Dazai was a repository of knowledge about his master’s clan. “I’m sorry to say that Tadatoshi’s father was killed in the Great Fire. Most of the people in that unfortunate household were.” The disaster had taken its greatest toll among the commoners but hadn’t spared the privileged classes. “But Tadatoshi’s mother and older sister survived.”
He gave directions to their home, and the shogun dismissed him. Sano said, “Maybe they can shed some light on Tadatoshi’s character and his disappearance. I’ll speak to them tomorrow.”
For now Sano had urgent affairs of state to attend to, which he’d neglected for the sake of this investigation. He would probably be up all night working. And he wanted to see how Reiko was faring after this morning’s attack.
As he left the shogun’s bedchamber, he heard the shogun call to his servants, “Wherever Yoritomo is, find him. I desire his company tonight.”
A small, obscure Buddhist temple stood outside Shinagawa, a village that lay a few hours’ journey from Edo along the highway leading west. At past midnight, the temple was deserted, and silent except for the wind that rattled the bamboo canes in the gardens and rang the bells attached to the roof tiers of the pagoda. The worship hall, abbot’s residence, and priests’ dormitories were dark, but a light burned in the window of a guest cottage. Along the moonlit gravel path to the cottage, a man dressed in a dark, hooded cloak hurried through the shadows cast by pine trees. He carried a walking stick and wore a heavy pack on his back. The cottage door opened, lantern light spilled onto the path, and a voice called softly from inside, “Who goes there?”
The man said, “It is I.”
Yoritomo, the shogun’s lover, threw back his hood and stepped into the light. Framed by the door stood Yanagisawa Yoshiyasu, once the shogun’s chamberlain and second-in-command, now a fugitive in hiding. His head was shaved bald; he wore the saffron robe and brocade stole of a priest. His handsome face shone with pleasure at seeing his son. He quickly let Yoritomo into the cottage and shut the door tight.
“Did anyone follow you here?” Yanagisawa asked.
“No, Father, I was careful,” Yoritomo said. “I disguised myself as a religious pilgrim.” He dropped his pack and stick. “I used a false name at the highway checkpoints. Nobody gave me a second look.”
“Excellent.” Yanagisawa didn’t want the powers that were to notice Yoritomo’s frequent visits to the temple; he didn’t want them to know he was here. Better for them to think he was still out of the picture.

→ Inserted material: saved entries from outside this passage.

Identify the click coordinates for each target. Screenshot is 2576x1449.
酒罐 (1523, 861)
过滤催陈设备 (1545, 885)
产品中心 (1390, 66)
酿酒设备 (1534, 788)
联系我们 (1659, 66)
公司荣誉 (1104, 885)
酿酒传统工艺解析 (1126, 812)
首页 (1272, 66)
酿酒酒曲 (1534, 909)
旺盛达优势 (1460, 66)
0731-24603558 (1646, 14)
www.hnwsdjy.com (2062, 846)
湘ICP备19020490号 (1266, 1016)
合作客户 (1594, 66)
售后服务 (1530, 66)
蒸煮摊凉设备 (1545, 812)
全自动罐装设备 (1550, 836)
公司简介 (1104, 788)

After defeating his army and ousting him from the regime almost six years ago, Lord Matsudaira had banished Yanagisawa to Hachijo Island. Yanagisawa had immediately begun plotting his return to the political career he’d built on his intimate relationship with the shogun.

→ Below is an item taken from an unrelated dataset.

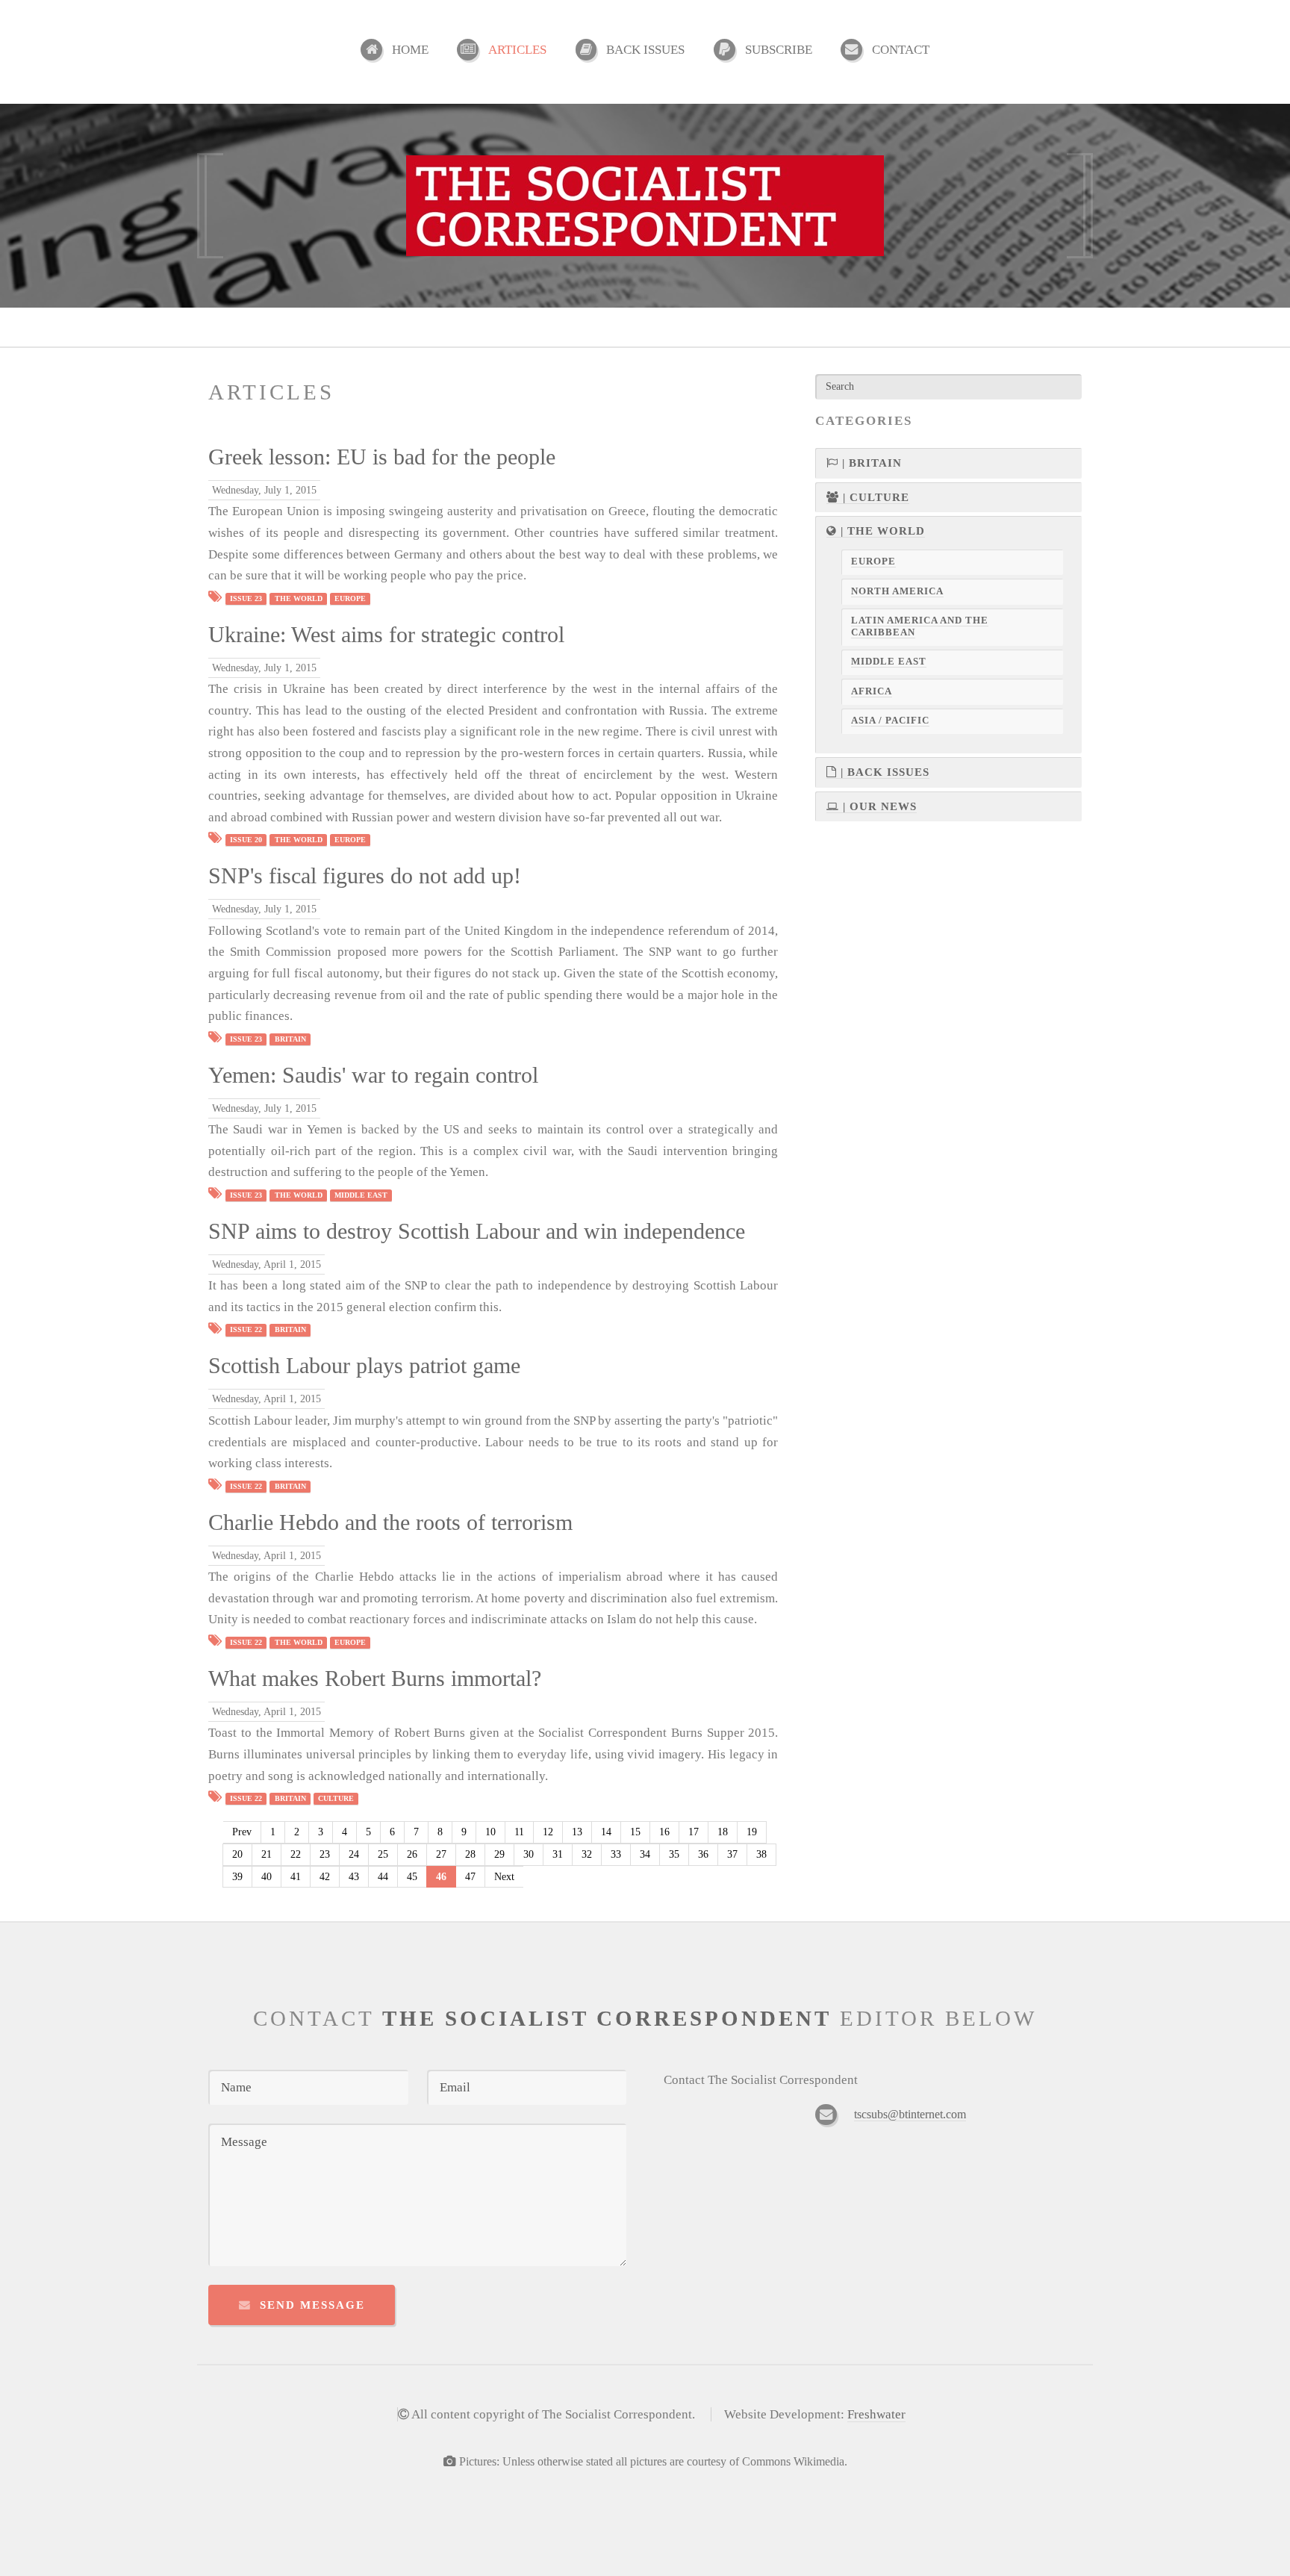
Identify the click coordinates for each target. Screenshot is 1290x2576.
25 (383, 1854)
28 (470, 1854)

As a young man of great beauty and allure, Yanagisawa had seduced the shogun and become his closest companion and principal adviser. Yanagisawa had thus gained huge authority over the government. For years he’d gotten away with corruption and murder while the shogun remained oblivious. Many people had hated him, but no one had been able to take him down… except Lord Matsudaira.